All lines holding the word "field" in the listing below need to be copied.

#### [Dataset]
================

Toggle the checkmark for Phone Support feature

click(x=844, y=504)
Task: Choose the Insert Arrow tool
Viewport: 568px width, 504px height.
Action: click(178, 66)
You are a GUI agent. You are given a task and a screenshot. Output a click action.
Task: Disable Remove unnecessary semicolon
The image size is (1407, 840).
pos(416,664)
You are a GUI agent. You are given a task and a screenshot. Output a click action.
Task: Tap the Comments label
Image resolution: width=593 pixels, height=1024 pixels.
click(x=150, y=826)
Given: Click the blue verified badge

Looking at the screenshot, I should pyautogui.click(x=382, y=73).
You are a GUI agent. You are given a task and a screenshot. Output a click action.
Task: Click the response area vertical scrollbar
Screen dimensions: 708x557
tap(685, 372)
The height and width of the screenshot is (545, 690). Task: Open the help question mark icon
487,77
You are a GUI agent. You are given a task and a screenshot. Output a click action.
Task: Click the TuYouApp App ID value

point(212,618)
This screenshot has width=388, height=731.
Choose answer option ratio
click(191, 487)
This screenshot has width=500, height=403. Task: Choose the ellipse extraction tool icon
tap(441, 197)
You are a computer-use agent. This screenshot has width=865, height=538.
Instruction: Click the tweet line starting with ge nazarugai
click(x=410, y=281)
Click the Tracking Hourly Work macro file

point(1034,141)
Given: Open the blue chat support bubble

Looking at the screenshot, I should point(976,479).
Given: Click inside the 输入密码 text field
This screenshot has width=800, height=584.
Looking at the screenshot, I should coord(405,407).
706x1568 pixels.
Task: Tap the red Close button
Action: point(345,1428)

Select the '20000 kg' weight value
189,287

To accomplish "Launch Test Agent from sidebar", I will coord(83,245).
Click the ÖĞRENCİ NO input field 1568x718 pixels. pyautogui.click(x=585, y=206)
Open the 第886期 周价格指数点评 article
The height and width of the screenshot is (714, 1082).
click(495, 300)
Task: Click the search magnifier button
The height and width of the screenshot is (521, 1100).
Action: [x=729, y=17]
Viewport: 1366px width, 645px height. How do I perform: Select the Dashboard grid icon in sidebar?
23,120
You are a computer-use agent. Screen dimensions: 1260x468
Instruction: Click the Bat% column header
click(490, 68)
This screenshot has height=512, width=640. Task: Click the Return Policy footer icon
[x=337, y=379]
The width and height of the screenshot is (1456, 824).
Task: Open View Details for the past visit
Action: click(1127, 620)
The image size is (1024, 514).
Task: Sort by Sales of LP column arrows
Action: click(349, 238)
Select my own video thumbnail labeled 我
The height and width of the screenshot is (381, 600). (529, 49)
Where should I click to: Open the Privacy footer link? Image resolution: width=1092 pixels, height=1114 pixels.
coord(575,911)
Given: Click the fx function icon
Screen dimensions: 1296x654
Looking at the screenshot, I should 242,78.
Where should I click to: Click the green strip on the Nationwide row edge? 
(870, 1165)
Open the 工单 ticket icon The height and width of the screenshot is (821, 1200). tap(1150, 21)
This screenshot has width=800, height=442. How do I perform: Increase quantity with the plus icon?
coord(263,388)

================

#### [Answer space]
Given: Click inside the 输入密码 text field
Click the ÖĞRENCİ NO input field 1568x718 pixels. pyautogui.click(x=585, y=206)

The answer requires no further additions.